Gord Freeman

Belle Vue plans discussed at public consultation meeting

 

 

By Ron Giofu

 

A public consultation meeting held to discuss plans for the 200-year-old Belle Vue property saw the bulk of the discussion be on what surrounds the mansion rather than the mansion itself.

The meeting was held last Thursday night at the Libro Centre, following a separate public meeting on the Duffy’s property. The number of general public in attendance rivaled that of actual Belle Vue Conservancy members in the audience but that didn’t stop visions and ideas from floating around during the meeting.

CAO John Miceli said the town has made up concept drawings for the home and its seven-acre Dalhousie St. site but told the audience the town still wanted feedback. The concept plans call for a restored home that could be used for such things as a conference centre, outdoor gardens and lighted walking trails, a greenhouse, parking areas and a band shell.

David May takes a look at one of the renderings of what a restored Belle Vue property could look like.

David May takes a look at one of the renderings of what a restored Belle Vue property could look like.

“It’s a vision of what we thought we were going to do and what we could do but it is not etched in stone,” said Miceli.

There is a heritage designation on the facade of the building but not on the interior, but Miceli indicated that doesn’t preclude the town from trying to save portions of the interior. Architect Carmen Brunone from Architecttura Inc. pointed out that due to the numerous renovations Belle Vue has gone through in its 200-year history, a period of time had to be chosen for when the Belle Vue will be restored to. The building will look like it did in the 1920’s, he added.

“Our goal is to reproduce what is there,” added Miceli.

The town has applied for a Parks Canada grant that applies to heritage sites and due to the site having been in the top ten for endangered historical sites in Canada, Miceli believes that will lend support to the town’s grant application. The town hopes for $1 million with the Belle Vue Conservancy planning to raise another $1 million so that work on the building can be done in a substantial fashion. The overall plan, including grounds, could top $9 million.

An architecutrual rendering of the rear of the Belle Vue property, complete with revamped gardens, is shown here. The gardens were one of the items of discussion at a public meeting last Thursday night.

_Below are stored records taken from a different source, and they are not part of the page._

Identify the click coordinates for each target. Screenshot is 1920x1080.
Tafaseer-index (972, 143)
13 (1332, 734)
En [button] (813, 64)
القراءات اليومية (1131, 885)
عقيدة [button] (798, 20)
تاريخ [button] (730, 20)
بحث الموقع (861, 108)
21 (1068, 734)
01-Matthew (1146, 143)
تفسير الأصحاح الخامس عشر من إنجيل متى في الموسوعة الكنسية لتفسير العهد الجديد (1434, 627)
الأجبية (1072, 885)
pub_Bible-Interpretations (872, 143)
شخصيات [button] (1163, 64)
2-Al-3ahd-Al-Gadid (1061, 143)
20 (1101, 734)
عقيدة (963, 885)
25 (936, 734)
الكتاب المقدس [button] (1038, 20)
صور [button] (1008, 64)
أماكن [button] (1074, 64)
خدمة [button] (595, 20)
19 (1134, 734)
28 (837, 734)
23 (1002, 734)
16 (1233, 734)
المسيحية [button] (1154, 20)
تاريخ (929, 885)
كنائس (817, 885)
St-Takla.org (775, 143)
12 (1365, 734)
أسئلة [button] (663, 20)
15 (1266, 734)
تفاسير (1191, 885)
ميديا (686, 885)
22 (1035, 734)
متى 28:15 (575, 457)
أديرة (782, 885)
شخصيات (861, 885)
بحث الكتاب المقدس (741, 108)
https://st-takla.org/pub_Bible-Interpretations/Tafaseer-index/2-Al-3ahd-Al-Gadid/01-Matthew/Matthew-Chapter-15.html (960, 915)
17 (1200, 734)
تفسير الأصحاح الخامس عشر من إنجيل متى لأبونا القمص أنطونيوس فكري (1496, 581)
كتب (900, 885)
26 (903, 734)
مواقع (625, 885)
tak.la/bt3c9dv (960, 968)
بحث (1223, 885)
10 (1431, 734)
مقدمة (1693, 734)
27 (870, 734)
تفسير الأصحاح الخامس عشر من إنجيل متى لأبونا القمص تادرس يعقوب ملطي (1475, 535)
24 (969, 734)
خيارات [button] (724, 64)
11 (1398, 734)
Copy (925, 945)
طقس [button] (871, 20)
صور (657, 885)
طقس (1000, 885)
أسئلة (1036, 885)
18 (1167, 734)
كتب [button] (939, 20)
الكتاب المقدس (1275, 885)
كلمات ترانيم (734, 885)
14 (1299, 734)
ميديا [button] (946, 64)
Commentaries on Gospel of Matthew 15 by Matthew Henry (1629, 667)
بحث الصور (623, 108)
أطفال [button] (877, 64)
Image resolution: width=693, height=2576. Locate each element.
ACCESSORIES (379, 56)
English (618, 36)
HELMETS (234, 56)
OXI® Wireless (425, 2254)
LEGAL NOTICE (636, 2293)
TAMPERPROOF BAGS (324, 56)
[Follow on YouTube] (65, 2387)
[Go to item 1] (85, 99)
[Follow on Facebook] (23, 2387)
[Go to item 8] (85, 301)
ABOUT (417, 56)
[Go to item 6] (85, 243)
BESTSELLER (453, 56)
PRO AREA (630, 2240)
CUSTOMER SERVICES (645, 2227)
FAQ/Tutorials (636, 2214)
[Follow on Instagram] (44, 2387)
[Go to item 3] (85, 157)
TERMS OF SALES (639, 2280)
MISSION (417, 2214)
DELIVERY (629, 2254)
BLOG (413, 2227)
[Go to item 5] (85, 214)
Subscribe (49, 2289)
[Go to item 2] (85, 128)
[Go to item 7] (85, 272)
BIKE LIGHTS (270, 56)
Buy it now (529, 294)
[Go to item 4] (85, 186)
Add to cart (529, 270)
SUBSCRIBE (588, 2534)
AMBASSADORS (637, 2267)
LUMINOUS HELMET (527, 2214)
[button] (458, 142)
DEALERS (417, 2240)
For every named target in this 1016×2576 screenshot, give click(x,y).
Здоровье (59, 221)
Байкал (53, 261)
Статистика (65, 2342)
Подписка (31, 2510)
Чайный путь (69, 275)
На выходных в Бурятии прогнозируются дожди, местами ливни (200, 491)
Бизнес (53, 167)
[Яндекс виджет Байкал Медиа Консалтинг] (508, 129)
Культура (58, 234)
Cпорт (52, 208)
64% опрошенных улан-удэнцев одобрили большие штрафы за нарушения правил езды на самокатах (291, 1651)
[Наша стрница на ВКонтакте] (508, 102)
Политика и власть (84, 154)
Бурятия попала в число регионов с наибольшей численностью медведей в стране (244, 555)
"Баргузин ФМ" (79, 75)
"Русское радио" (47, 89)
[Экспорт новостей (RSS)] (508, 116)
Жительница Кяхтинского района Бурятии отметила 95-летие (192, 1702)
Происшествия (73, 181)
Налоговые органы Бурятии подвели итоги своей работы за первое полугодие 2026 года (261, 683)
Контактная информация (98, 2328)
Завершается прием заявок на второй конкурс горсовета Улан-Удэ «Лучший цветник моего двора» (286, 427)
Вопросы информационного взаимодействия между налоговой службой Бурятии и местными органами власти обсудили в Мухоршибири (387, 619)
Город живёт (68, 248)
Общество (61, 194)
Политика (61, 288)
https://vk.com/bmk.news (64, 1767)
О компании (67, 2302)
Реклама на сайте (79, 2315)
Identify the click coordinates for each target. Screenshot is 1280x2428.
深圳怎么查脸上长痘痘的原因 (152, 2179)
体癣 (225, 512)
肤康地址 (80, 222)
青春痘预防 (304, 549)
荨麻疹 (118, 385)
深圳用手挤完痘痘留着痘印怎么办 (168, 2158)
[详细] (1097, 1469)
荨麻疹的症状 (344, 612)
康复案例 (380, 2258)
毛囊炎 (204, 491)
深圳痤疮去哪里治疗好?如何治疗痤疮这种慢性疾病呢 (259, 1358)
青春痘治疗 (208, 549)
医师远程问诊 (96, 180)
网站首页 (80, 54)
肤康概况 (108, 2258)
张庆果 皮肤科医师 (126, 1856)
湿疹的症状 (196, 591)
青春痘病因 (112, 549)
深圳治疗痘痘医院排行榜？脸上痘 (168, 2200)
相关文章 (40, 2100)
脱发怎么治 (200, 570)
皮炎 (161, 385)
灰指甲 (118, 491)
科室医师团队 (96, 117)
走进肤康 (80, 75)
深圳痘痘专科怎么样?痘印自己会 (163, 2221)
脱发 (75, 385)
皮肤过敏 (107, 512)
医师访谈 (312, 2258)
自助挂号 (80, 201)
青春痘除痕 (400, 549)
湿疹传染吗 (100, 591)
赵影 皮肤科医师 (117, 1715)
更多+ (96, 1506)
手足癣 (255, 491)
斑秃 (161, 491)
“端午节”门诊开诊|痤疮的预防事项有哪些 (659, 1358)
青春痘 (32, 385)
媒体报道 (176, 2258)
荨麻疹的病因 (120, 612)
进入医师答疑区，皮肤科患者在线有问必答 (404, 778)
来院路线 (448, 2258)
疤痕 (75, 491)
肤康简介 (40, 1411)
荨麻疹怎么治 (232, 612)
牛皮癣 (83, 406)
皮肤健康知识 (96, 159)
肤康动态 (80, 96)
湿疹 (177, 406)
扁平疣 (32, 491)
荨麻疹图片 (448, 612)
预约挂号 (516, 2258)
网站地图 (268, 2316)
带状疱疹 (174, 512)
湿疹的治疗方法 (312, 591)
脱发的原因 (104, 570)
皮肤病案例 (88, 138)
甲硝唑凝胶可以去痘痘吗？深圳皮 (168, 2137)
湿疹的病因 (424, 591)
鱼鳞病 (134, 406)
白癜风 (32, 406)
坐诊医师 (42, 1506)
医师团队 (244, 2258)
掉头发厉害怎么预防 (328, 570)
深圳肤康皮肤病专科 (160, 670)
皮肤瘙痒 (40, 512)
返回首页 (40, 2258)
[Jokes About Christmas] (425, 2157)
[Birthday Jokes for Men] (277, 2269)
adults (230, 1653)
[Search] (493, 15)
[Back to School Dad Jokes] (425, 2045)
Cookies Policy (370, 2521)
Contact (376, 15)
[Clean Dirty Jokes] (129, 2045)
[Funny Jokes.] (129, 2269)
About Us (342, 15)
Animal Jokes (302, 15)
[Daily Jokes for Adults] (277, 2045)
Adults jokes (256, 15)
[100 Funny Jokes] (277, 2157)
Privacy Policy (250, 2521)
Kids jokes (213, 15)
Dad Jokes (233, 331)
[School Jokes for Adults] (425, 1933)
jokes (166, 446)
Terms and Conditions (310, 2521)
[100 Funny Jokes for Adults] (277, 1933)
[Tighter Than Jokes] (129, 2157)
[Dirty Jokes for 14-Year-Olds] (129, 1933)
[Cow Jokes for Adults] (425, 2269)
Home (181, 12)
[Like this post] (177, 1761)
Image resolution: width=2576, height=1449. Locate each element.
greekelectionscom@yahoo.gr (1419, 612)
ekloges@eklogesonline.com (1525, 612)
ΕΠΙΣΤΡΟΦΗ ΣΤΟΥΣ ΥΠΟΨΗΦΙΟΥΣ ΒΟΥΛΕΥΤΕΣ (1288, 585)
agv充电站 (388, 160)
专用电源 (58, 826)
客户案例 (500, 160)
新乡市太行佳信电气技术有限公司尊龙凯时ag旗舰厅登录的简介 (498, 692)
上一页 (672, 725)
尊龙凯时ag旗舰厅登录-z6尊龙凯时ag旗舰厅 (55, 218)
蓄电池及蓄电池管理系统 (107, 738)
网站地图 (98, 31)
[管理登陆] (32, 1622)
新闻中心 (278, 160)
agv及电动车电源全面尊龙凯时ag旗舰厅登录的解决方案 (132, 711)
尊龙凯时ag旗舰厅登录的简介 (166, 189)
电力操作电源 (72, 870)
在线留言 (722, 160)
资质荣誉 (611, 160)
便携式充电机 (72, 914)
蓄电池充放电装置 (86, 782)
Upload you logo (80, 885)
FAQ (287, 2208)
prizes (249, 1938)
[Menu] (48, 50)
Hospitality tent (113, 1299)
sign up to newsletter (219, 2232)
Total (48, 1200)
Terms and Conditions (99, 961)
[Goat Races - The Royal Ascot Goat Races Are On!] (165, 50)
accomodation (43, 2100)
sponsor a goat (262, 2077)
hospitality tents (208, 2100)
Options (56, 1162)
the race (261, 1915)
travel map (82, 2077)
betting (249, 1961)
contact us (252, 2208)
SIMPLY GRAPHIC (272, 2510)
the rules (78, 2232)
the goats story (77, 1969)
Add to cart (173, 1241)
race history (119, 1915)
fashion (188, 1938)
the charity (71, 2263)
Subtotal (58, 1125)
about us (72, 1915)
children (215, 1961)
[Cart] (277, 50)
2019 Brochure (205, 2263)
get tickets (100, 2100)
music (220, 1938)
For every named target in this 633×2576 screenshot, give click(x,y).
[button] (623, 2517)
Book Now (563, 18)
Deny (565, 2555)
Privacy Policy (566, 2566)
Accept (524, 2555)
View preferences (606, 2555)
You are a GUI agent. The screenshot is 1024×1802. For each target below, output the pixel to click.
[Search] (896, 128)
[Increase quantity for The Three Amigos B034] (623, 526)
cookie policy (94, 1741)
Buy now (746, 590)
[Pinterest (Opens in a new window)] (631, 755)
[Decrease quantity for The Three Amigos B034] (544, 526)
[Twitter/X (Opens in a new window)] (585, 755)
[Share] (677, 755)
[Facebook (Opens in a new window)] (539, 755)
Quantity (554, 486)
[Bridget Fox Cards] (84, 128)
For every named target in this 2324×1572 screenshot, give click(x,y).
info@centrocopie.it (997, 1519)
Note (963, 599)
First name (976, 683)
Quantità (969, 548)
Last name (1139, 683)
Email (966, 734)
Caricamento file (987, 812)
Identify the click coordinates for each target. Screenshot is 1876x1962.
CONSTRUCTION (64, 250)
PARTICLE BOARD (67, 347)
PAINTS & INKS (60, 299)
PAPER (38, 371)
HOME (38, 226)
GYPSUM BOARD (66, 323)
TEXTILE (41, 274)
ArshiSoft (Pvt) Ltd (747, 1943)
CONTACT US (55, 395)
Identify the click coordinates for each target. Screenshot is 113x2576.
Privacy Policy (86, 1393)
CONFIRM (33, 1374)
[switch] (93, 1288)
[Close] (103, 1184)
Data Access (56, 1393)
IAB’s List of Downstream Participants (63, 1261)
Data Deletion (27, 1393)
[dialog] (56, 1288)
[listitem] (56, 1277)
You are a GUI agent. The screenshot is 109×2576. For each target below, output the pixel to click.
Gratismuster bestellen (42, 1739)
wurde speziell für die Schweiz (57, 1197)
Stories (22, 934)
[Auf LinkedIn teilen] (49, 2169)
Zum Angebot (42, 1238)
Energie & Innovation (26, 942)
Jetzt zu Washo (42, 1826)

An architecutrual rendering of the rear of the Belle Vue property, complete with revamped gardens, is shown here. The gardens were one of the items of discussion at a public meeting last Thursday night.

“I’m encouraged to know we are probably going to know by September (about the grant),” the CAO stated. “I’m very hopeful. It is a logical choice but I don’t know what the federal government is going to do.”

Miceli added he “feels very strongly it’s going to happen.”

A suggestion to use St. Clair College students to help maintain the site was made, with Miceli adding the town has a good relationship with the college. A deal to have St. Clair College purchase the site fell through over a year ago and Miceli said the college has now gone in a different direction.

“We’re definitely going to be knocking on every door and looking at every opportunity we can get,” said Miceli.

As for the gardens, Miceli said his vision is for period gardens with Brunone adding his view that themed gardens could be placed there.

Miceli added he would like to see an entry point to Belle Vue created off of Sandwich St. S. as opposed to Dalhousie St., due to Sandwich St. being the main thoroughfare.

“We do not want to run traffic down the residential area of Dalhousie St.,” he said.

Conservancy vice president Carolyn Davies suggested a tie in with the Fort Covington property just south of the police station.

An architectural rendering of what the front of a restored Belle Vue could look like. (Special to the RTT)

An architectural rendering of what the front of a restored Belle Vue could look like. (Special to the RTT)

“I think this rivals Willistead (Manor in Windsor),” said local resident Gord Freeman.

Freeman envisioned the first floor as a conference centre with a restaurant on the second floor to support that.

“I think it’s an ideal set up for that,” said Freeman.

Family gatherings and weddings could also be held at a restored Belle Vue, Freeman continued.

“I think it’s wonderful,” he said. “It’s a jewel. This would be at one end of town and Fort Malden at the other.”

More public meetings are planned for later this year, Miceli stated, as he said “we want to make sure we get it right.”

The town is in the midst of trying to win $60,000 through the National Trust for Canada’s contest found at www.thisplacematters.ca with the Belle Vue Conservancy also raising funds through events and the site www.amherstburg.ca/donate.